Brief: Set every record down again, identical to the original.

Supplied material:
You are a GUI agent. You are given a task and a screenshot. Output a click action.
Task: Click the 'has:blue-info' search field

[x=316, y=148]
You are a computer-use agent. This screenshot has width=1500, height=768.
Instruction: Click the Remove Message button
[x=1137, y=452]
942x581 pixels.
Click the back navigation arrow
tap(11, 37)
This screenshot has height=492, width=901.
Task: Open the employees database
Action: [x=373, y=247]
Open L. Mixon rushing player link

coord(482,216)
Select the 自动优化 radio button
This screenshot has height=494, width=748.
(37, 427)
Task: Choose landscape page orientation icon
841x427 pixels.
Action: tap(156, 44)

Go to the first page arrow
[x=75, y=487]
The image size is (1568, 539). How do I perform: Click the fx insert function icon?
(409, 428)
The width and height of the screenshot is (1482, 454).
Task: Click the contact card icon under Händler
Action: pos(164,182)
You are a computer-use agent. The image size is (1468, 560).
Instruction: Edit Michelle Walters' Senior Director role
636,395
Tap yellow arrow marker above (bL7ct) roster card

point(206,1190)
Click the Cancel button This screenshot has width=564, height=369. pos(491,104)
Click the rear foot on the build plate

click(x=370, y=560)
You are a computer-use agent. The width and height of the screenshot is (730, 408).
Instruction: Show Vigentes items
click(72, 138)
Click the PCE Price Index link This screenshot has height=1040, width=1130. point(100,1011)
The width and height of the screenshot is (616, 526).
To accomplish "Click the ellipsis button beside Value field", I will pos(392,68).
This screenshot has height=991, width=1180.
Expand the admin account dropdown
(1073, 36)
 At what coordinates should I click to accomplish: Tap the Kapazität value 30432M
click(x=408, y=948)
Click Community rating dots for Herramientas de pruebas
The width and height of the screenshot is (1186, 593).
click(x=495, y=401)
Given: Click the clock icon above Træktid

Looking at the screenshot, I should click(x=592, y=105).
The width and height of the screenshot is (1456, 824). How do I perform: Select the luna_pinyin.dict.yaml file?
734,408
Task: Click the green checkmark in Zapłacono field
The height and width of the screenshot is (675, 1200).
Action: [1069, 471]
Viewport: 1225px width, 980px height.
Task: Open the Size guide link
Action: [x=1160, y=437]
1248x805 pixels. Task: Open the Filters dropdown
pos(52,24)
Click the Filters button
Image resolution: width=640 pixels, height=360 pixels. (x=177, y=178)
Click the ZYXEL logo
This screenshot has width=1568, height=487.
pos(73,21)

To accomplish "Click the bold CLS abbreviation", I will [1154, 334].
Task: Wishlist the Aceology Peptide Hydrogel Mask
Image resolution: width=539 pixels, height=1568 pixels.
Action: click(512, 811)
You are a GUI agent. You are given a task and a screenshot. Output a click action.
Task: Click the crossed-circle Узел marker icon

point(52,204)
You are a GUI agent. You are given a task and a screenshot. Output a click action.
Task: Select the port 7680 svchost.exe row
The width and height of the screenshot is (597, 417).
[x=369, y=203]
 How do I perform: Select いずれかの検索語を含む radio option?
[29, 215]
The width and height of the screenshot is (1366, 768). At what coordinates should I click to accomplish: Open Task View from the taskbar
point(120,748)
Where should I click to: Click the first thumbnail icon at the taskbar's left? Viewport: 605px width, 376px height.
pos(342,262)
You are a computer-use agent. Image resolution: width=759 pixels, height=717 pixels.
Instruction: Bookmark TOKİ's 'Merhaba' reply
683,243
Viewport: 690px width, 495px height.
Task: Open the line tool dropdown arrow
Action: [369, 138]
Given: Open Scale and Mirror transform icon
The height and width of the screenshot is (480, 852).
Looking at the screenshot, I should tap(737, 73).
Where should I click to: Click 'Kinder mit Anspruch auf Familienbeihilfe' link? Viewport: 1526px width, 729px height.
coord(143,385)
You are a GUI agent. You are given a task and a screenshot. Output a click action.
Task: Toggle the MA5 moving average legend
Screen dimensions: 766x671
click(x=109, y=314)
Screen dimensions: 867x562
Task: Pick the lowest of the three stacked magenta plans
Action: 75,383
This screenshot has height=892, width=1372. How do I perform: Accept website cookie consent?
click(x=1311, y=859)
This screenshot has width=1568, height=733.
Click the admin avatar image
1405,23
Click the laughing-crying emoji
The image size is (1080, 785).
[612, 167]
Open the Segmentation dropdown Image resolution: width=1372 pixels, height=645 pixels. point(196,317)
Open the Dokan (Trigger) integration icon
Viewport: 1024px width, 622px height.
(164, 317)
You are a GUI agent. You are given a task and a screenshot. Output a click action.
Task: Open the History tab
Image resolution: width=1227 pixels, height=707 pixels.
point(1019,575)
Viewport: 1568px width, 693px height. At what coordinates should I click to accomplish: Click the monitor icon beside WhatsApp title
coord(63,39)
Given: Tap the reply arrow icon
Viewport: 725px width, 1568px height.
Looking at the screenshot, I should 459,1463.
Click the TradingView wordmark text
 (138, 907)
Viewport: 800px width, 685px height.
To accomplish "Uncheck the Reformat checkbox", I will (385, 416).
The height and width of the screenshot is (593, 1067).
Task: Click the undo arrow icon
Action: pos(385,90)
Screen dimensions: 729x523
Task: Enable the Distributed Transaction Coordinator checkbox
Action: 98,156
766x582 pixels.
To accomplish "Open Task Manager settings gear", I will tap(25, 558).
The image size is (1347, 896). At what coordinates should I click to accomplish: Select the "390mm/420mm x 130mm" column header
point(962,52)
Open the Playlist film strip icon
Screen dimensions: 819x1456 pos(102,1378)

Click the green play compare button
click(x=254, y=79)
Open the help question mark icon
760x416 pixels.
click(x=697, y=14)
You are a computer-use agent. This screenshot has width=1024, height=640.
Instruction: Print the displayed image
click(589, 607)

Result of the task:
You are a GUI agent. You are given a task and a screenshot. Output a click action.
Task: Click the 'has:blue-info' search field

[x=316, y=148]
You are a computer-use agent. This screenshot has width=1500, height=768.
Instruction: Click the Remove Message button
[x=1137, y=452]
942x581 pixels.
Click the back navigation arrow
tap(11, 37)
This screenshot has height=492, width=901.
Task: Open the employees database
Action: [x=373, y=247]
Open L. Mixon rushing player link

coord(482,216)
Select the 自动优化 radio button
This screenshot has height=494, width=748.
(37, 427)
Task: Choose landscape page orientation icon
841x427 pixels.
Action: tap(156, 44)

Go to the first page arrow
[x=75, y=487]
The image size is (1568, 539). How do I perform: Click the fx insert function icon?
(409, 428)
The width and height of the screenshot is (1482, 454).
Task: Click the contact card icon under Händler
Action: pos(164,182)
You are a computer-use agent. The image size is (1468, 560).
Instruction: Edit Michelle Walters' Senior Director role
636,395
Tap yellow arrow marker above (bL7ct) roster card

point(206,1190)
Click the Cancel button This screenshot has width=564, height=369. pos(491,104)
Click the rear foot on the build plate

click(x=370, y=560)
You are a computer-use agent. The width and height of the screenshot is (730, 408).
Instruction: Show Vigentes items
click(72, 138)
Click the PCE Price Index link This screenshot has height=1040, width=1130. point(100,1011)
The width and height of the screenshot is (616, 526).
To accomplish "Click the ellipsis button beside Value field", I will pos(392,68).
This screenshot has height=991, width=1180.
Expand the admin account dropdown
(1073, 36)
 At what coordinates should I click to accomplish: Tap the Kapazität value 30432M
click(x=408, y=948)
Click Community rating dots for Herramientas de pruebas
The width and height of the screenshot is (1186, 593).
click(x=495, y=401)
Given: Click the clock icon above Træktid

Looking at the screenshot, I should click(x=592, y=105).
The width and height of the screenshot is (1456, 824). How do I perform: Select the luna_pinyin.dict.yaml file?
734,408
Task: Click the green checkmark in Zapłacono field
The height and width of the screenshot is (675, 1200).
Action: [1069, 471]
Viewport: 1225px width, 980px height.
Task: Open the Size guide link
Action: [x=1160, y=437]
1248x805 pixels. Task: Open the Filters dropdown
pos(52,24)
Click the Filters button
Image resolution: width=640 pixels, height=360 pixels. (x=177, y=178)
Click the ZYXEL logo
This screenshot has width=1568, height=487.
pos(73,21)

To accomplish "Click the bold CLS abbreviation", I will [1154, 334].
Task: Wishlist the Aceology Peptide Hydrogel Mask
Image resolution: width=539 pixels, height=1568 pixels.
Action: click(512, 811)
You are a GUI agent. You are given a task and a screenshot. Output a click action.
Task: Click the crossed-circle Узел marker icon

point(52,204)
You are a GUI agent. You are given a task and a screenshot. Output a click action.
Task: Select the port 7680 svchost.exe row
The width and height of the screenshot is (597, 417).
[x=369, y=203]
 How do I perform: Select いずれかの検索語を含む radio option?
[29, 215]
The width and height of the screenshot is (1366, 768). At what coordinates should I click to accomplish: Open Task View from the taskbar
point(120,748)
Where should I click to: Click the first thumbnail icon at the taskbar's left? Viewport: 605px width, 376px height.
pos(342,262)
You are a computer-use agent. Image resolution: width=759 pixels, height=717 pixels.
Instruction: Bookmark TOKİ's 'Merhaba' reply
683,243
Viewport: 690px width, 495px height.
Task: Open the line tool dropdown arrow
Action: [369, 138]
Given: Open Scale and Mirror transform icon
The height and width of the screenshot is (480, 852).
Looking at the screenshot, I should tap(737, 73).
Where should I click to: Click 'Kinder mit Anspruch auf Familienbeihilfe' link? Viewport: 1526px width, 729px height.
coord(143,385)
You are a GUI agent. You are given a task and a screenshot. Output a click action.
Task: Toggle the MA5 moving average legend
Screen dimensions: 766x671
click(x=109, y=314)
Screen dimensions: 867x562
Task: Pick the lowest of the three stacked magenta plans
Action: 75,383
This screenshot has height=892, width=1372. How do I perform: Accept website cookie consent?
click(x=1311, y=859)
This screenshot has width=1568, height=733.
Click the admin avatar image
1405,23
Click the laughing-crying emoji
The image size is (1080, 785).
[612, 167]
Open the Segmentation dropdown Image resolution: width=1372 pixels, height=645 pixels. point(196,317)
Open the Dokan (Trigger) integration icon
Viewport: 1024px width, 622px height.
(164, 317)
You are a GUI agent. You are given a task and a screenshot. Output a click action.
Task: Open the History tab
Image resolution: width=1227 pixels, height=707 pixels.
point(1019,575)
Viewport: 1568px width, 693px height. At what coordinates should I click to accomplish: Click the monitor icon beside WhatsApp title
coord(63,39)
Given: Tap the reply arrow icon
Viewport: 725px width, 1568px height.
Looking at the screenshot, I should 459,1463.
Click the TradingView wordmark text
 (138, 907)
Viewport: 800px width, 685px height.
To accomplish "Uncheck the Reformat checkbox", I will (385, 416).
The height and width of the screenshot is (593, 1067).
Task: Click the undo arrow icon
Action: pos(385,90)
Screen dimensions: 729x523
Task: Enable the Distributed Transaction Coordinator checkbox
Action: 98,156
766x582 pixels.
To accomplish "Open Task Manager settings gear", I will tap(25, 558).
The image size is (1347, 896). At what coordinates should I click to accomplish: Select the "390mm/420mm x 130mm" column header
point(962,52)
Open the Playlist film strip icon
Screen dimensions: 819x1456 pos(102,1378)

Click the green play compare button
click(x=254, y=79)
Open the help question mark icon
760x416 pixels.
click(x=697, y=14)
You are a computer-use agent. This screenshot has width=1024, height=640.
Instruction: Print the displayed image
click(589, 607)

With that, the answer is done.